__TASK REQUIREMENTS__:
1. Using the Cryptozoo review below, decide whether each statement agrees with it: (a) the film is set in 1967; (b) Lauren grew up in San Francisco; (c) Joan plans to finance the sanctuary from tourist visitors. Answer yes or no for each and quote the deciding words.
2. Repeat the part of the Cryptozoo review below between "In an overture" and "man-beasts, and bird-women.", inclusive, word for word.

__TEXT PROVIDED__:
►

Cryptozoo: A Trippy, Hippie Tribute to Fantastic Creatures
By Liam Lacey
Rating: B+
A tribute to hippie utopianism, the animated feature Cryptozoo, set in 1967, evokes the era of definitely adult ‘toons like Fritz the Cat or Yellow Submarine.
Animation director Jane Samborski’s richly eclectic miscellany of visual styles depict a bestiary of mythic creatures and outré scenes of sex and violence that are matched to director/writer Dash Shaw’s allegorical narrative. At its core is a competition by an eco-saviour heroine and a military bounty hunter for a creature of Japanese folklore called a baku that can devour dreams or nightmares.
In an overture scene, hippie couple Amber (Louisa Krause) and Matthew (Michael Cera) sneak into an inky forest outside of San Francisco, strip off their clothes, have sex, and talk revolution. After smoking up, he notices a high security fence and thinks, as one does in such circumstances, that it would be cool to climb it.
“I can see your balls!” Amber yells at him, which, unfortunately, are the last words he hears from her, though she returns to the movie many scenes later. Unbeknownst to him, he has entered the “Cryptozoo,” a sanctuary for endangered “cryptids” or supposed mythical creatures, including unicorns, gryphons, chimeras, dragons, winged horses, man-beasts, and bird-women.
We then begin with the main story. Lauren Grey (Lake Bell) — a veterinarian who rescues cryptids from the black market — is a broad-shoulder heroine with the brooding gaze of a Dante Gabriel Rossetti model. Lauren, who grew up in Okinawa on a military base, had a life-changing encounter with a baku, which saved her from terrifying nightmares.
Lauren works for a rich benefactor, Joan (Grace Zabriskie), who lives in a tower on the site of the cryptid sanctuary she is building, which she plans to finance from tourist visitors. When Lauren hears there’s a baku on the loose, she’s determined to recover it before it falls in the hands of a bounty hunter Nicholas (Thomas Jay Ryan) who, you can bet Jurassic Park, wants to weaponize the creature to swallow the dreams of the anti-war activists.

◄

__STORED ROWS__:
►

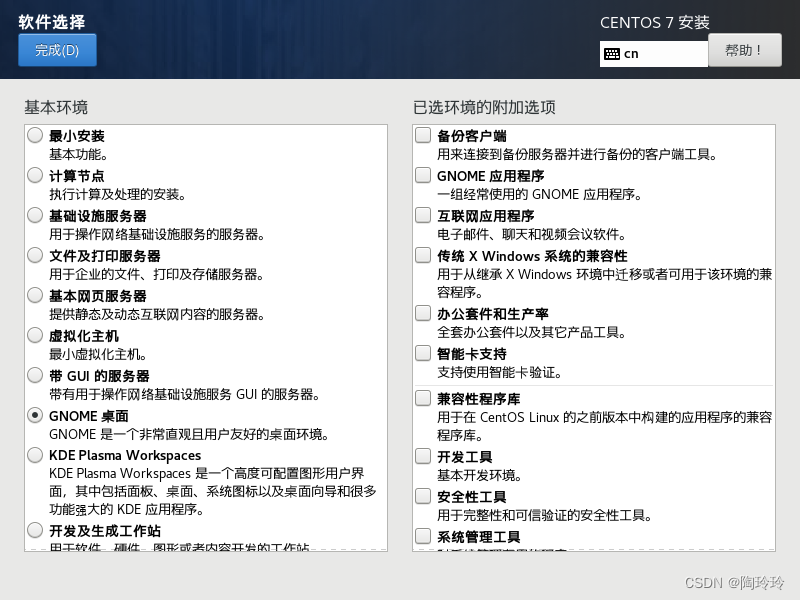Image resolution: width=800 pixels, height=600 pixels.
Task: Select the 基本网页服务器 radio option
Action: click(35, 295)
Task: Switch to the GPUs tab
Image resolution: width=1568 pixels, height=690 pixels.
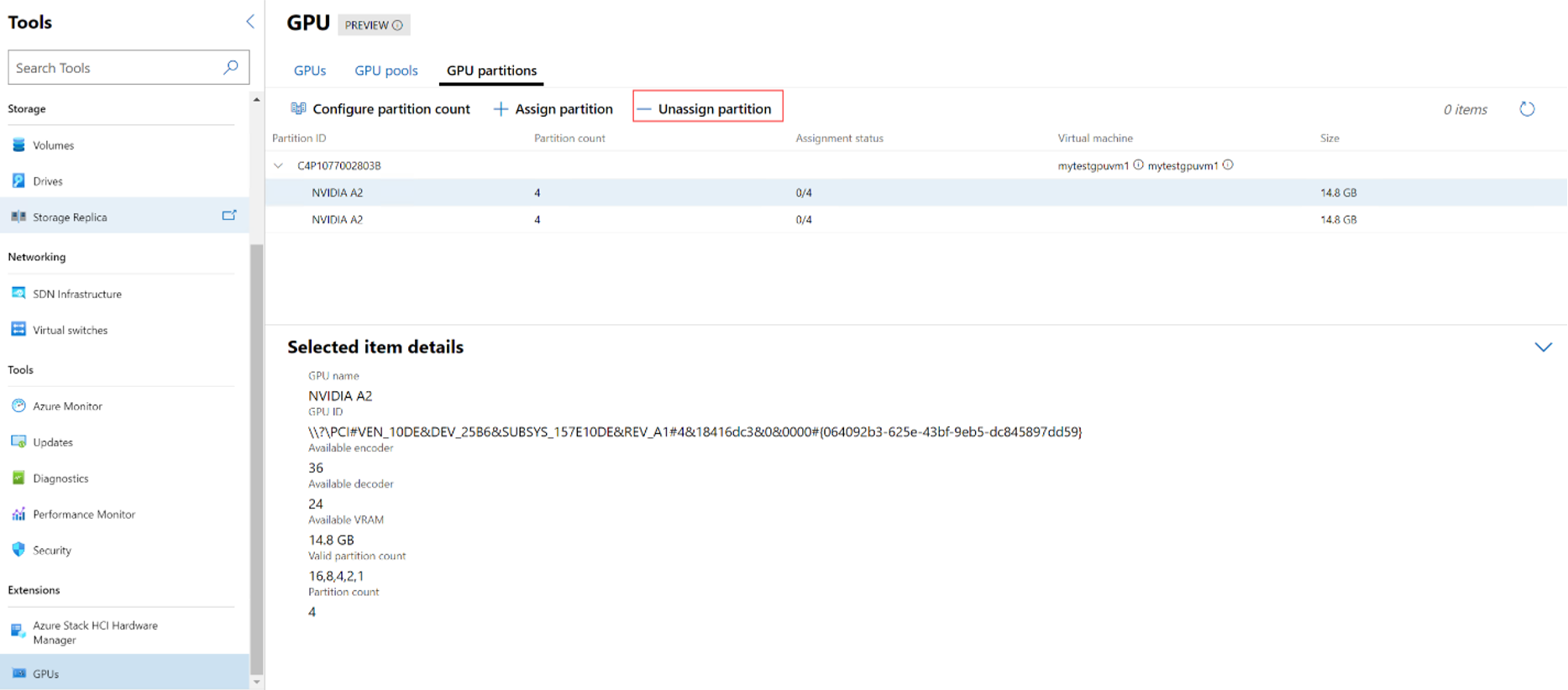Action: [310, 71]
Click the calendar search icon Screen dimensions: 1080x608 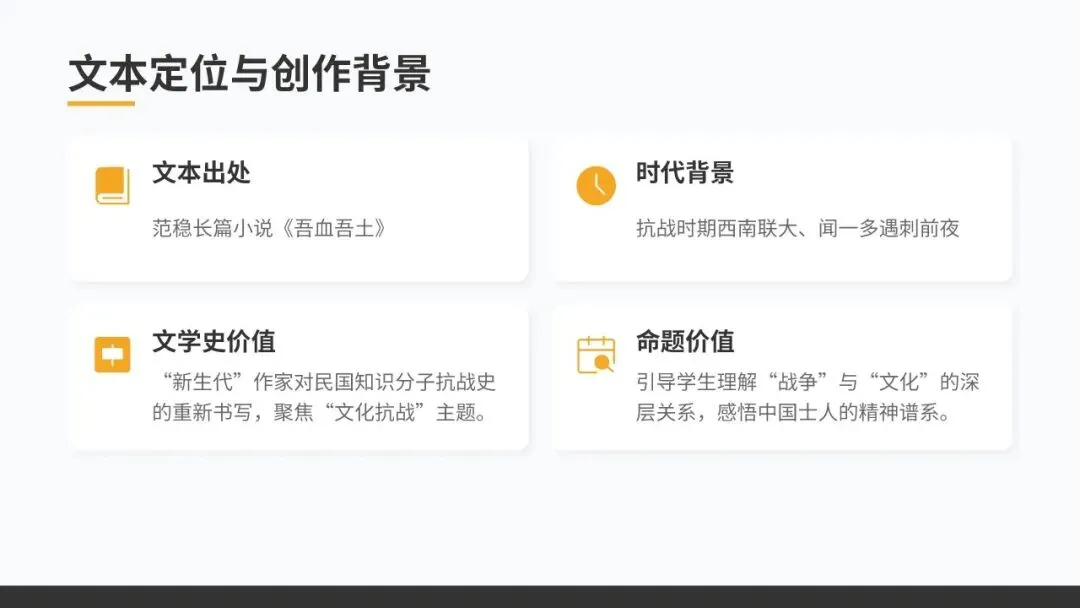coord(596,355)
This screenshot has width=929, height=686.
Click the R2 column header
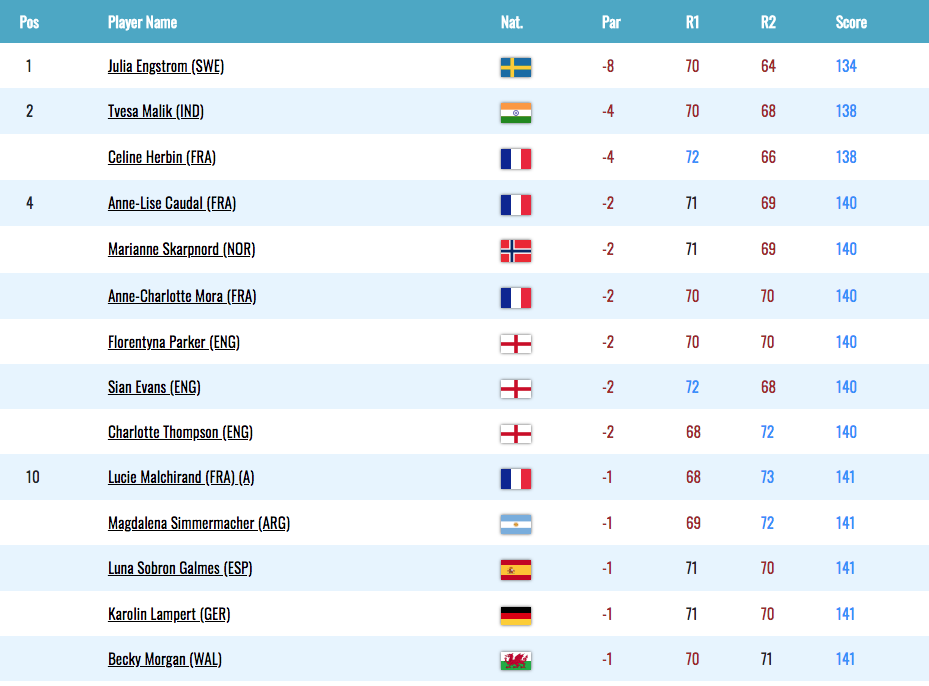pyautogui.click(x=768, y=23)
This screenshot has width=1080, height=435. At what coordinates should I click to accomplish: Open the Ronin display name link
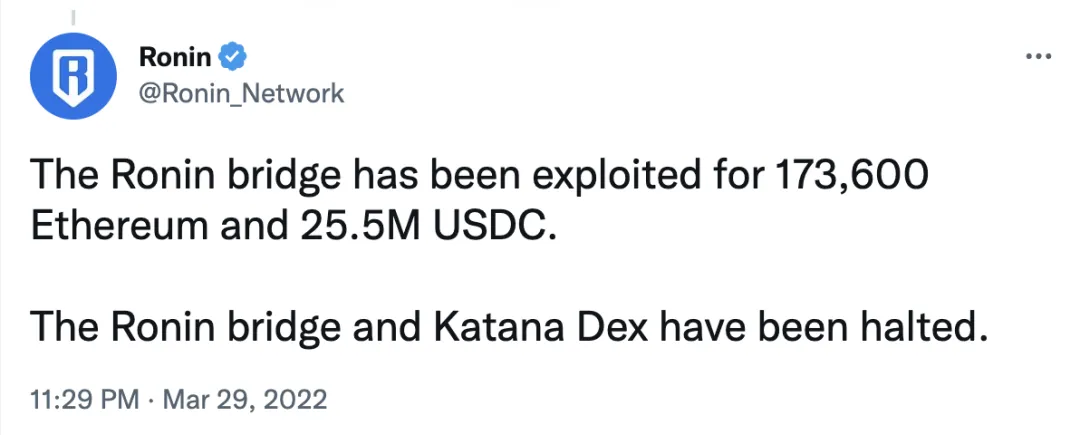point(175,58)
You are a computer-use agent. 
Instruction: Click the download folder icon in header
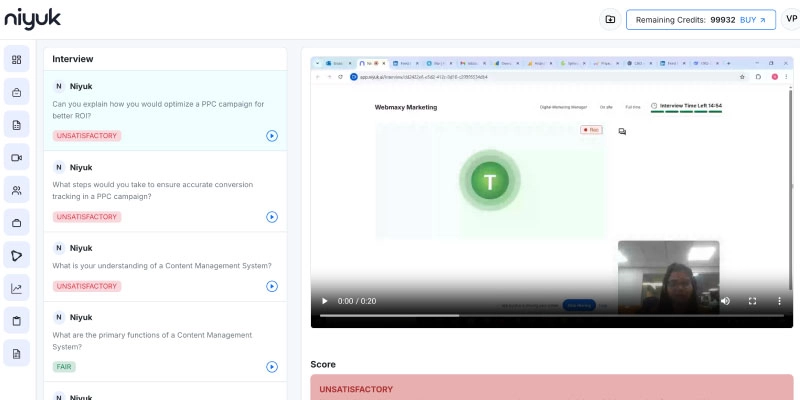(x=610, y=19)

◄

__PER-TASK ANSWERS__:
1.
(a) Yes: "set in 1967"
(b) No: "grew up in Okinawa on a military base"
(c) Yes: "which she plans to finance from tourist visitors"

2.
In an overture scene, hippie couple Amber (Louisa Krause) and Matthew (Michael Cera) sneak into an inky forest outside of San Francisco, strip off their clothes, have sex, and talk revolution. After smoking up, he notices a high security fence and thinks, as one does in such circumstances, that it would be cool to climb it.
“I can see your balls!” Amber yells at him, which, unfortunately, are the last words he hears from her, though she returns to the movie many scenes later. Unbeknownst to him, he has entered the “Cryptozoo,” a sanctuary for endangered “cryptids” or supposed mythical creatures, including unicorns, gryphons, chimeras, dragons, winged horses, man-beasts, and bird-women.